TASK REQUIREMENTS:
Write out all the data again, exactly as shown.
[[ MATERIAL PROVIDED open ]]
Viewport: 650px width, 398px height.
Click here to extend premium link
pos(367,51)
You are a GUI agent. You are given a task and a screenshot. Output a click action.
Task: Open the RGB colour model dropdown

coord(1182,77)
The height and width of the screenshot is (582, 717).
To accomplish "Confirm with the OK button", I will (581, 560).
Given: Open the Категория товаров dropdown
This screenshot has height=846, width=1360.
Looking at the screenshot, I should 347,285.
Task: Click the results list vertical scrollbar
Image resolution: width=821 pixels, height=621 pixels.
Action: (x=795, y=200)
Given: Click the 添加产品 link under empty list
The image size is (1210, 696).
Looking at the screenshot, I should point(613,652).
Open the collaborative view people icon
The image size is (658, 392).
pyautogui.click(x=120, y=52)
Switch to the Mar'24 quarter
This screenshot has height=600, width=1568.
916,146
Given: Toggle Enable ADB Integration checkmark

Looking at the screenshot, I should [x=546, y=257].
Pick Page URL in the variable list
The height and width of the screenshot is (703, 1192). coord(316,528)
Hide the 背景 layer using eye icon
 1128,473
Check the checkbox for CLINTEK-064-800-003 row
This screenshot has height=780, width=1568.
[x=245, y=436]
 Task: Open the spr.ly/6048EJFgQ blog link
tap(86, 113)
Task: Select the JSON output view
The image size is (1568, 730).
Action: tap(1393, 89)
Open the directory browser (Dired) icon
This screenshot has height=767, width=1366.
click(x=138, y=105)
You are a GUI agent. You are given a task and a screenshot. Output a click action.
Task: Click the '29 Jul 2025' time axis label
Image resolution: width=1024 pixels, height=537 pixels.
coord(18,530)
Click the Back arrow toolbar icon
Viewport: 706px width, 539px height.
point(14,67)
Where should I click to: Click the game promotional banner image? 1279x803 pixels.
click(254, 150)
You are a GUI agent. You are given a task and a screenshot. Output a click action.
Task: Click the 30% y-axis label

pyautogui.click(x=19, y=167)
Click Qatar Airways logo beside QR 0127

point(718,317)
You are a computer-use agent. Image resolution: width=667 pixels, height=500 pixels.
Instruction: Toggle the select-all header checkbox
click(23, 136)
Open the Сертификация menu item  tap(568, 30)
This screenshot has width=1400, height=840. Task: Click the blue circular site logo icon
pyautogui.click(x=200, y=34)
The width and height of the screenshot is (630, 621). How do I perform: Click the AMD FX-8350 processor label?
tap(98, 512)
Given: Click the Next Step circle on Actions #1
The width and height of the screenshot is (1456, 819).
[[ MATERIAL PROVIDED closed ]]
RESULT OF THIS TASK:
Viewport: 650px width, 398px height.
Click here to extend premium link
pos(367,51)
You are a GUI agent. You are given a task and a screenshot. Output a click action.
Task: Open the RGB colour model dropdown

coord(1182,77)
The height and width of the screenshot is (582, 717).
To accomplish "Confirm with the OK button", I will (581, 560).
Given: Open the Категория товаров dropdown
This screenshot has height=846, width=1360.
Looking at the screenshot, I should 347,285.
Task: Click the results list vertical scrollbar
Image resolution: width=821 pixels, height=621 pixels.
Action: (x=795, y=200)
Given: Click the 添加产品 link under empty list
The image size is (1210, 696).
Looking at the screenshot, I should point(613,652).
Open the collaborative view people icon
The image size is (658, 392).
pyautogui.click(x=120, y=52)
Switch to the Mar'24 quarter
This screenshot has height=600, width=1568.
916,146
Given: Toggle Enable ADB Integration checkmark

Looking at the screenshot, I should [x=546, y=257].
Pick Page URL in the variable list
The height and width of the screenshot is (703, 1192). coord(316,528)
Hide the 背景 layer using eye icon
 1128,473
Check the checkbox for CLINTEK-064-800-003 row
This screenshot has height=780, width=1568.
[x=245, y=436]
 Task: Open the spr.ly/6048EJFgQ blog link
tap(86, 113)
Task: Select the JSON output view
The image size is (1568, 730).
Action: tap(1393, 89)
Open the directory browser (Dired) icon
This screenshot has height=767, width=1366.
click(x=138, y=105)
You are a GUI agent. You are given a task and a screenshot. Output a click action.
Task: Click the '29 Jul 2025' time axis label
Image resolution: width=1024 pixels, height=537 pixels.
coord(18,530)
Click the Back arrow toolbar icon
Viewport: 706px width, 539px height.
point(14,67)
Where should I click to: Click the game promotional banner image? 1279x803 pixels.
click(254, 150)
You are a GUI agent. You are given a task and a screenshot. Output a click action.
Task: Click the 30% y-axis label

pyautogui.click(x=19, y=167)
Click Qatar Airways logo beside QR 0127

point(718,317)
You are a computer-use agent. Image resolution: width=667 pixels, height=500 pixels.
Instruction: Toggle the select-all header checkbox
click(23, 136)
Open the Сертификация menu item  tap(568, 30)
This screenshot has width=1400, height=840. Task: Click the blue circular site logo icon
pyautogui.click(x=200, y=34)
The width and height of the screenshot is (630, 621). How do I perform: Click the AMD FX-8350 processor label?
tap(98, 512)
Given: Click the Next Step circle on Actions #1
The width and height of the screenshot is (1456, 819).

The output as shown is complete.